Task objective ▸ Format every line of the items below as a numbered list, omitting any blank lines.

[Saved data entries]
══════════

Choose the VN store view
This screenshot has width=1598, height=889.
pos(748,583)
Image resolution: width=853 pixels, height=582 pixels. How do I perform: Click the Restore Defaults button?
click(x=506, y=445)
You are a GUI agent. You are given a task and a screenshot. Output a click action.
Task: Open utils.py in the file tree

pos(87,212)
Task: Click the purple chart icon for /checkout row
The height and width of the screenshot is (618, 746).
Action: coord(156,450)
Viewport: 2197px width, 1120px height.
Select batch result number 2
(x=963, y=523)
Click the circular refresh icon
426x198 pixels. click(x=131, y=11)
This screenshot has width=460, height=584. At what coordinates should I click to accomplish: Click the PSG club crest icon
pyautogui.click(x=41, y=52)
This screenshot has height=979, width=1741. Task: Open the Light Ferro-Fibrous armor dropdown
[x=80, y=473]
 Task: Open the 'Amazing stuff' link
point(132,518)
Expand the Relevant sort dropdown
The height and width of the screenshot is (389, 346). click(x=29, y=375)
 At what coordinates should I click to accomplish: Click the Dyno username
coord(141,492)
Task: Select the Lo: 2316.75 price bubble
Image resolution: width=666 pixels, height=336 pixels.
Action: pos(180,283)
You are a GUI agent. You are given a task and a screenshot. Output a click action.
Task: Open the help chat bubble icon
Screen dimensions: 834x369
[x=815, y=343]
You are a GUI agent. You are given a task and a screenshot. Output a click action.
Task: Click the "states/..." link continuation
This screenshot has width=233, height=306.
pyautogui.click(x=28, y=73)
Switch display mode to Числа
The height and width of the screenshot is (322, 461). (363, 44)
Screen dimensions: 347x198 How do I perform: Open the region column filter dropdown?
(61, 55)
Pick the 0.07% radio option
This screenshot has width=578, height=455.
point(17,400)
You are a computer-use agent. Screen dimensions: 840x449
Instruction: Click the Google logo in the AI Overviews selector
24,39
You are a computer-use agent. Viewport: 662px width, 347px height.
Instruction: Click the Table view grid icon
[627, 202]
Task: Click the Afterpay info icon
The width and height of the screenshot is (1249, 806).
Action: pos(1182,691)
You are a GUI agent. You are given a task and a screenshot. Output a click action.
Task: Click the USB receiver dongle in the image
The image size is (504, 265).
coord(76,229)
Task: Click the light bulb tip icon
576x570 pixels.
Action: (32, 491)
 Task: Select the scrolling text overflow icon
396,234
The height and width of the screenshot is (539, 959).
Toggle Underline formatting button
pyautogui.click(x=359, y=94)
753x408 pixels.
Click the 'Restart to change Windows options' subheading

══════════

Result below ▸
1. Choose the VN store view
2. This screenshot has width=1598, height=889.
3. pos(748,583)
4. Image resolution: width=853 pixels, height=582 pixels. How do I perform: Click the Restore Defaults button?
5. click(x=506, y=445)
6. You are a GUI agent. You are given a task and a screenshot. Output a click action.
7. Task: Open utils.py in the file tree
8. pos(87,212)
9. Task: Click the purple chart icon for /checkout row
10. The height and width of the screenshot is (618, 746).
11. Action: coord(156,450)
12. Viewport: 2197px width, 1120px height.
13. Select batch result number 2
14. (x=963, y=523)
15. Click the circular refresh icon
16. 426x198 pixels. click(x=131, y=11)
17. This screenshot has width=460, height=584. At what coordinates should I click to accomplish: Click the PSG club crest icon
18. pyautogui.click(x=41, y=52)
19. This screenshot has height=979, width=1741. Task: Open the Light Ferro-Fibrous armor dropdown
20. [x=80, y=473]
21.  Task: Open the 'Amazing stuff' link
22. point(132,518)
23. Expand the Relevant sort dropdown
24. The height and width of the screenshot is (389, 346). click(x=29, y=375)
25.  At what coordinates should I click to accomplish: Click the Dyno username
26. coord(141,492)
27. Task: Select the Lo: 2316.75 price bubble
28. Image resolution: width=666 pixels, height=336 pixels.
29. Action: pos(180,283)
30. You are a GUI agent. You are given a task and a screenshot. Output a click action.
31. Task: Open the help chat bubble icon
32. Screen dimensions: 834x369
33. [x=815, y=343]
34. You are a GUI agent. You are given a task and a screenshot. Output a click action.
35. Task: Click the "states/..." link continuation
36. This screenshot has width=233, height=306.
37. pyautogui.click(x=28, y=73)
38. Switch display mode to Числа
39. The height and width of the screenshot is (322, 461). (363, 44)
40. Screen dimensions: 347x198 How do I perform: Open the region column filter dropdown?
41. (61, 55)
42. Pick the 0.07% radio option
43. This screenshot has width=578, height=455.
44. point(17,400)
45. You are a computer-use agent. Screen dimensions: 840x449
46. Instruction: Click the Google logo in the AI Overviews selector
47. 24,39
48. You are a computer-use agent. Viewport: 662px width, 347px height.
49. Instruction: Click the Table view grid icon
50. [627, 202]
51. Task: Click the Afterpay info icon
52. The width and height of the screenshot is (1249, 806).
53. Action: pos(1182,691)
54. You are a GUI agent. You are given a task and a screenshot. Output a click action.
55. Task: Click the USB receiver dongle in the image
56. The image size is (504, 265).
57. coord(76,229)
58. Task: Click the light bulb tip icon
59. 576x570 pixels.
60. Action: (32, 491)
61.  Task: Select the scrolling text overflow icon
62. 396,234
63. The height and width of the screenshot is (539, 959).
64. Toggle Underline formatting button
65. pyautogui.click(x=359, y=94)
66. 753x408 pixels.
67. Click the 'Restart to change Windows options' subheading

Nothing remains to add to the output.